A irmandade dos leitores inveterados pode ser desorganizada e aleatória, mas existe e, com frequência, identifica-se sem apresentações formais. E esses viciados, que não conseguem dormir sem ao menos um parágrafo que lhes entorpeça com a magia das palavras, estão sempre procurando saber o que os outros estão lendo.
Essa compulsão, desde há muito, impõe-me uma espiada na mesa de cabeceira dos pacientes, em busca de um título que, por favor, nos aproxime ainda mais, porque, afinal, não há como negar empatia instantânea se descobrirmos, por exemplo, que aquele tipo, apesar de meio casmurrento, lê Philip Roth. Lembro que uma vez deparei com um velho muito fofo, enrolado em uma manta de cashmere, lendo absorto O Afogado mais Bonito do Mundo, uma das minhas pérolas preferidas do Gabriel García Marquez, e o surpreendi com um abraço efusivo.
Uma noite dessas, em um jantar de confraternização, descobri que um dos professores homenageados é membro da irmandade. Contou-me que precisava relatar uma experiência que tinha a ver comigo. Internara uma paciente jovem, inteligente e bonita, com um segundo câncer em marcha acelerada e sem resposta à quimioterapia. Todos entenderam que aquela seria a sua última internação.
Na primeira visita, percebeu que ela tinha em mãos o meu último livro, A Tristeza Pode Esperar, que lia com sofreguidão. A partir desse dia, a visita ao fim da tarde sempre terminava com ele lendo duas ou três das crônicas que ela selecionava. Quando a doença avançou, e falar dela se tornou insuportável para os dois, refugiaram-se na leitura de novas crônicas e se despediam com a promessa de que recomeçariam no dia seguinte.
Ao contrário da tristeza, a enfermidade e a sua bagagem de sofrimento não pareciam nem um pouco interessadas em esperar. E assim chegou o momento em que ela, decididamente, propôs ao clínico assistente que a sedasse, cansada que estava do desespero da dor sem redenção e sem futuro.

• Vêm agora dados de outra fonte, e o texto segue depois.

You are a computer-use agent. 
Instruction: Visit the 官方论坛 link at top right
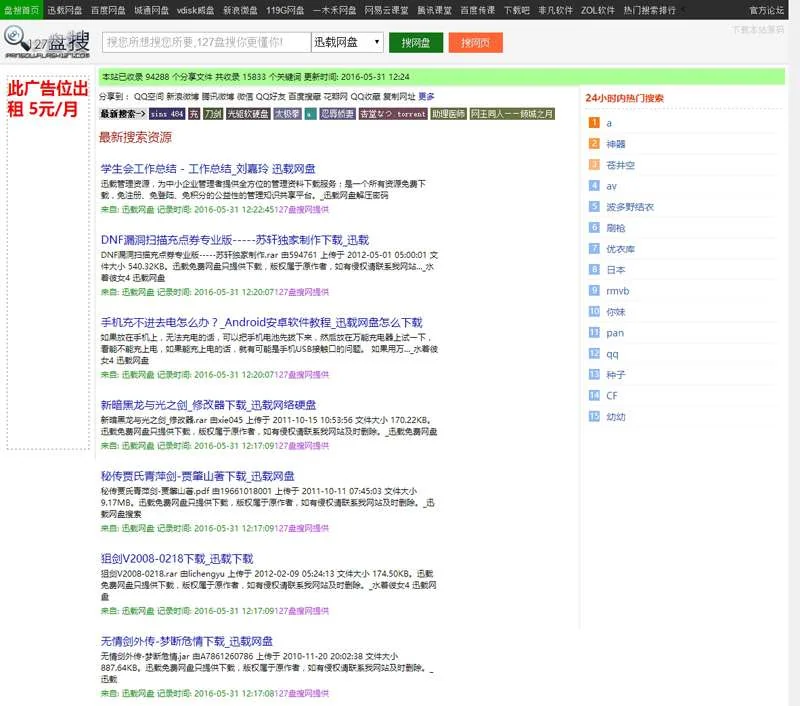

Quando o professor chegou para a visita da tarde, ela dormia placidamente, embalada por uma dose generosa de morfina, em gotejo contínuo. Na cabeceira da cama, uma irmã, empunhando uma sacola amarela da Livraria Saraiva, tinha a última recomendação, dada imediatamente antes do início da sedação, que ela própria, corajosamente, comandara: "Entregue este livro ao meu doutor, e peça desculpas porque não consegui esperar para que terminássemos de lê-lo juntos. Ele fará isso por nós dois".
Ouvindo-o contar essa história com um brilho de pré-lágrima no olho, foi fácil confrontar seu sofrimento com aqueles muitos dias que chegamos em casa com a sensação dilacerante de que nos arrancaram pedaços vivos de afeto, sem reposição. E no dia seguinte, na falta de alternativas mais doces, recomeçamos. Subtraídos.